Demographic surveys used to collect race and gender data are not random, and the final numbers are so different from school and welfare homeless data that they must be wrong, the Economic Roundtable, a Los Angeles research group, said in its report.

“The homeless count is valuable for providing a fresh picture of homelessness,” the Economic Roundtable said in the 47-page report. “But the count data is not reliable enough to be used for comparing the number or population composition of homeless residents from different counts.”

The Los Angeles Homeless Services Authority, the city-county agency that oversees the count, disputed the group’s findings.

“While well-intentioned, the report does not reflect sufficient familiarity with how the count is conducted,” Peter Lynn, the services authority’s executive director, said in a statement.

Los Angeles, like other jurisdictions, adheres to a strict federal definition of homelessness, and school and welfare office data do not meet the standards, the services authority said.

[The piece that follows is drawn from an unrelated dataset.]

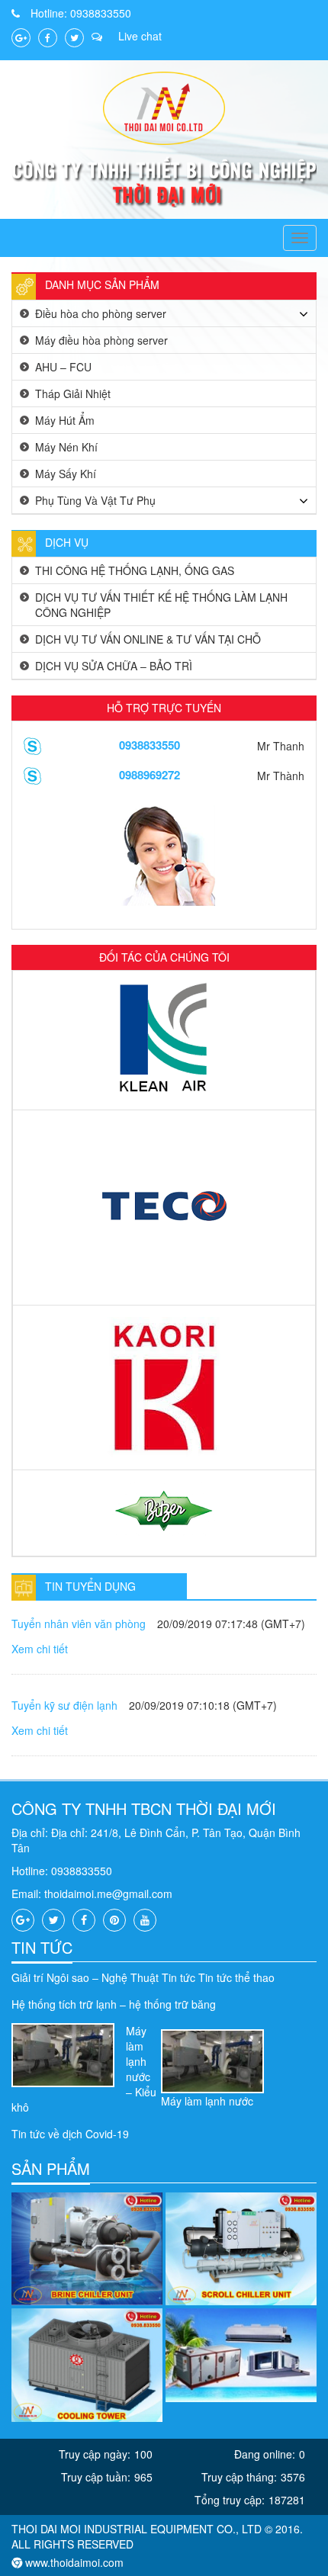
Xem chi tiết (39, 1648)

The accuracy of the count is important, because it provides the only numerical benchmark to gauge if homelessness is growing and to assess whether regional strategies work.

A report this year from the real estate research firm Zillow also found L.A. was undercounting its homeless numbers, which the company estimated hit 61,000 this year.

The Economic Roundtable did not give an alternate figure but said L.A.’s methodology missed people.

The Economic Roundtable was an unsuccessful bidder to help the services authority design the count methodology last year. The job went to a USC team.

The roundtable makes a number of recommendations for sharpening the data, including better volunteer training and more foot counts. (Many neighborhoods are canvassed by car.)

It also suggested using smartphone GPS technology and sending people posing as homeless, or “decoys,” into neighborhoods, as officials do in New York and Toronto, to ensure that everyone is counted.

In its response, the services authority said it was not feasible to walk the 4,000 square miles in the Los Angeles region or send decoys into the vast area. More than 41,000 homeless people live outdoors in L.A., as opposed to 3,900 in New York, whose population is largely in shelters, the agency said.

GPS reception would be spotty in parts of the county, and its readings could not be verified.

The Economic Roundtable also recommended consulting public assistance, healthcare provider and school data to improve the count’s accuracy.

The local homeless agency said the welfare office’s definition of homelessness is too broad to meet federal standards but added that it was working with the Los Angeles County Office of Education to improve the youth homeless count.